▶ [Activity]: Without any omission, reproduce the records that follow.

[Stored data]
┌──

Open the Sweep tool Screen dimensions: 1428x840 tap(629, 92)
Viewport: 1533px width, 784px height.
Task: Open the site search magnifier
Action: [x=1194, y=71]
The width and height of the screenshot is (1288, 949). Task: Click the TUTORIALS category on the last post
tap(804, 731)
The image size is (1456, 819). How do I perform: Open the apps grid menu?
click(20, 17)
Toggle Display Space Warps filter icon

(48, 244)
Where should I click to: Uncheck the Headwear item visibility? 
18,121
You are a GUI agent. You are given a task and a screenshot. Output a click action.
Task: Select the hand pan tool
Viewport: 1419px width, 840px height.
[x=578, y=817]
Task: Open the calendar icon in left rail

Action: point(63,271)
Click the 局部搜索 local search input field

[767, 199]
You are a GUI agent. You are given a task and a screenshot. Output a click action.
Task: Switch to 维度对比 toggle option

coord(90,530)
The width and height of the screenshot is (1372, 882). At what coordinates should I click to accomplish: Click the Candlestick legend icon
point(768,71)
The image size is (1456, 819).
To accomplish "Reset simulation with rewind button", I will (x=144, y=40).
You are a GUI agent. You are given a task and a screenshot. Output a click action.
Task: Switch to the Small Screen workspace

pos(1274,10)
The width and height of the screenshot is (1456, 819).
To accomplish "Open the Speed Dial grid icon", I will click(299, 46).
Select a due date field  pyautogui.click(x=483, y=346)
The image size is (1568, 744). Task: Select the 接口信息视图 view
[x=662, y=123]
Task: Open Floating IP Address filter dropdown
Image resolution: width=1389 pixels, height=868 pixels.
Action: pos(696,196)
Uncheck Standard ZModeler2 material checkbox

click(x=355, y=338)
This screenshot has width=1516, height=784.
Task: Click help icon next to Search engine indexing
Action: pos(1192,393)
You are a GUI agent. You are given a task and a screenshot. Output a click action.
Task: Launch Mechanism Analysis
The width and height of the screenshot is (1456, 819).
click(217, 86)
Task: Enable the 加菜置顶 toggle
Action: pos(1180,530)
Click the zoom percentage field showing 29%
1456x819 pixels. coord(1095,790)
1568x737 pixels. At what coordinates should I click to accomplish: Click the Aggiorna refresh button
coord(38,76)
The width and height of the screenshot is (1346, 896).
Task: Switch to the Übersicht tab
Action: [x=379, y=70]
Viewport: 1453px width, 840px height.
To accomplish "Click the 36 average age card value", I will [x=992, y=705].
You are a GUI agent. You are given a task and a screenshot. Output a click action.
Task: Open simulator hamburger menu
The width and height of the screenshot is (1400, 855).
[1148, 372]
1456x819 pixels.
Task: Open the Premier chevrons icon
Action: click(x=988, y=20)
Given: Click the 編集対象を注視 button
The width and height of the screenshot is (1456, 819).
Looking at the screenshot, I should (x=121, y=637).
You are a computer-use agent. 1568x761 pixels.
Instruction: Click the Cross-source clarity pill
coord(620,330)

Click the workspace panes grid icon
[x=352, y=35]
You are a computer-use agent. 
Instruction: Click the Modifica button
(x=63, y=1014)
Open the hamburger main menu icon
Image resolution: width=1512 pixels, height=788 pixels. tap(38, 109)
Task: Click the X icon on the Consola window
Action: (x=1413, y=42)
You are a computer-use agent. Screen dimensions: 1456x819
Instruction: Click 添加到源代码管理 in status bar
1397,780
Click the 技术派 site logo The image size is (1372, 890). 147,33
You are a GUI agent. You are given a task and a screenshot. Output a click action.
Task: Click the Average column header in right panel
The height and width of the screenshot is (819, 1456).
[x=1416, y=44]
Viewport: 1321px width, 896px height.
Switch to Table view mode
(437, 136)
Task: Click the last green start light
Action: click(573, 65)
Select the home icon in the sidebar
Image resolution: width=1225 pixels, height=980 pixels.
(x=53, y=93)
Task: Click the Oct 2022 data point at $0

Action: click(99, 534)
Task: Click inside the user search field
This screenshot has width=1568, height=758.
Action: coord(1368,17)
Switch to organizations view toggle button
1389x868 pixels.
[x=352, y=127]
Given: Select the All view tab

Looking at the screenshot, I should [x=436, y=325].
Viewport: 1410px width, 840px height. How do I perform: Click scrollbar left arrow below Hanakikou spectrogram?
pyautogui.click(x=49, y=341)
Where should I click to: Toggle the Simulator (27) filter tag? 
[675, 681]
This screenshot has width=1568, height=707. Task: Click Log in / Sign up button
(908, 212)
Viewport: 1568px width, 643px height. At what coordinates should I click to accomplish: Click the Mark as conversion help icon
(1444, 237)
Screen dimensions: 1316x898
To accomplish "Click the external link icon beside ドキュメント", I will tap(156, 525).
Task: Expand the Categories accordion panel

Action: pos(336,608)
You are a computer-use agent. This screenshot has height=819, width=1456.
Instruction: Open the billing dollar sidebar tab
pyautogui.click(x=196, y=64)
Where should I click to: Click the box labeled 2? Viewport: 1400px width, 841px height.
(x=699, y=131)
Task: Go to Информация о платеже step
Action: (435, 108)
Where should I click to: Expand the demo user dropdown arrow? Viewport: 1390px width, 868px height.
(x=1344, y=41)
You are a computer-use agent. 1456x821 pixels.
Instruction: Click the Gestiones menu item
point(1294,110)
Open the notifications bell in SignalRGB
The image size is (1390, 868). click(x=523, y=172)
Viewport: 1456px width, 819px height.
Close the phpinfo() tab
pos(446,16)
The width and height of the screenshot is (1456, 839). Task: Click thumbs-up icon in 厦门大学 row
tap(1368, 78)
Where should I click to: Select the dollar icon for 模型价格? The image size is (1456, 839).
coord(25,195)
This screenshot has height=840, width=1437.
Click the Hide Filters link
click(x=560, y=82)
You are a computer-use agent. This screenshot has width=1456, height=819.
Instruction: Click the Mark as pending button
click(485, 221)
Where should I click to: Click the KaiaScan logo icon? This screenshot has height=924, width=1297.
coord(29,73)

└──

▶ [Response below]:
Open the Sweep tool Screen dimensions: 1428x840 tap(629, 92)
Viewport: 1533px width, 784px height.
Task: Open the site search magnifier
Action: [x=1194, y=71]
The width and height of the screenshot is (1288, 949). Task: Click the TUTORIALS category on the last post
tap(804, 731)
The image size is (1456, 819). How do I perform: Open the apps grid menu?
click(20, 17)
Toggle Display Space Warps filter icon

(48, 244)
Where should I click to: Uncheck the Headwear item visibility? 
18,121
You are a GUI agent. You are given a task and a screenshot. Output a click action.
Task: Select the hand pan tool
Viewport: 1419px width, 840px height.
[x=578, y=817]
Task: Open the calendar icon in left rail

Action: point(63,271)
Click the 局部搜索 local search input field

[767, 199]
You are a GUI agent. You are given a task and a screenshot. Output a click action.
Task: Switch to 维度对比 toggle option

coord(90,530)
The width and height of the screenshot is (1372, 882). At what coordinates should I click to accomplish: Click the Candlestick legend icon
point(768,71)
The image size is (1456, 819).
To accomplish "Reset simulation with rewind button", I will (x=144, y=40).
You are a GUI agent. You are given a task and a screenshot. Output a click action.
Task: Switch to the Small Screen workspace

pos(1274,10)
The width and height of the screenshot is (1456, 819).
To accomplish "Open the Speed Dial grid icon", I will click(299, 46).
Select a due date field  pyautogui.click(x=483, y=346)
The image size is (1568, 744). Task: Select the 接口信息视图 view
[x=662, y=123]
Task: Open Floating IP Address filter dropdown
Image resolution: width=1389 pixels, height=868 pixels.
Action: pos(696,196)
Uncheck Standard ZModeler2 material checkbox

click(x=355, y=338)
This screenshot has width=1516, height=784.
Task: Click help icon next to Search engine indexing
Action: pos(1192,393)
You are a GUI agent. You are given a task and a screenshot. Output a click action.
Task: Launch Mechanism Analysis
The width and height of the screenshot is (1456, 819).
click(217, 86)
Task: Enable the 加菜置顶 toggle
Action: pos(1180,530)
Click the zoom percentage field showing 29%
1456x819 pixels. coord(1095,790)
1568x737 pixels. At what coordinates should I click to accomplish: Click the Aggiorna refresh button
coord(38,76)
The width and height of the screenshot is (1346, 896).
Task: Switch to the Übersicht tab
Action: [x=379, y=70]
Viewport: 1453px width, 840px height.
To accomplish "Click the 36 average age card value", I will [x=992, y=705].
You are a GUI agent. You are given a task and a screenshot. Output a click action.
Task: Open simulator hamburger menu
The width and height of the screenshot is (1400, 855).
[1148, 372]
1456x819 pixels.
Task: Open the Premier chevrons icon
Action: click(x=988, y=20)
Given: Click the 編集対象を注視 button
The width and height of the screenshot is (1456, 819).
Looking at the screenshot, I should (x=121, y=637).
You are a computer-use agent. 1568x761 pixels.
Instruction: Click the Cross-source clarity pill
coord(620,330)

Click the workspace panes grid icon
[x=352, y=35]
You are a computer-use agent. 
Instruction: Click the Modifica button
(x=63, y=1014)
Open the hamburger main menu icon
Image resolution: width=1512 pixels, height=788 pixels. tap(38, 109)
Task: Click the X icon on the Consola window
Action: (x=1413, y=42)
You are a computer-use agent. Screen dimensions: 1456x819
Instruction: Click 添加到源代码管理 in status bar
1397,780
Click the 技术派 site logo The image size is (1372, 890). 147,33
You are a GUI agent. You are given a task and a screenshot. Output a click action.
Task: Click the Average column header in right panel
The height and width of the screenshot is (819, 1456).
[x=1416, y=44]
Viewport: 1321px width, 896px height.
Switch to Table view mode
(437, 136)
Task: Click the last green start light
Action: click(573, 65)
Select the home icon in the sidebar
Image resolution: width=1225 pixels, height=980 pixels.
(x=53, y=93)
Task: Click the Oct 2022 data point at $0

Action: click(99, 534)
Task: Click inside the user search field
This screenshot has width=1568, height=758.
Action: coord(1368,17)
Switch to organizations view toggle button
1389x868 pixels.
[x=352, y=127]
Given: Select the All view tab

Looking at the screenshot, I should [x=436, y=325].
Viewport: 1410px width, 840px height. How do I perform: Click scrollbar left arrow below Hanakikou spectrogram?
pyautogui.click(x=49, y=341)
Where should I click to: Toggle the Simulator (27) filter tag? 
[675, 681]
This screenshot has width=1568, height=707. Task: Click Log in / Sign up button
(908, 212)
Viewport: 1568px width, 643px height. At what coordinates should I click to accomplish: Click the Mark as conversion help icon
(1444, 237)
Screen dimensions: 1316x898
To accomplish "Click the external link icon beside ドキュメント", I will tap(156, 525).
Task: Expand the Categories accordion panel

Action: pos(336,608)
You are a computer-use agent. This screenshot has height=819, width=1456.
Instruction: Open the billing dollar sidebar tab
pyautogui.click(x=196, y=64)
Where should I click to: Click the box labeled 2? Viewport: 1400px width, 841px height.
(x=699, y=131)
Task: Go to Информация о платеже step
Action: (435, 108)
Where should I click to: Expand the demo user dropdown arrow? Viewport: 1390px width, 868px height.
(x=1344, y=41)
You are a computer-use agent. 1456x821 pixels.
Instruction: Click the Gestiones menu item
point(1294,110)
Open the notifications bell in SignalRGB
The image size is (1390, 868). click(x=523, y=172)
Viewport: 1456px width, 819px height.
Close the phpinfo() tab
pos(446,16)
The width and height of the screenshot is (1456, 839). Task: Click thumbs-up icon in 厦门大学 row
tap(1368, 78)
Where should I click to: Select the dollar icon for 模型价格? The image size is (1456, 839).
coord(25,195)
This screenshot has height=840, width=1437.
Click the Hide Filters link
click(x=560, y=82)
You are a computer-use agent. This screenshot has width=1456, height=819.
Instruction: Click the Mark as pending button
click(485, 221)
Where should I click to: Click the KaiaScan logo icon? This screenshot has height=924, width=1297.
coord(29,73)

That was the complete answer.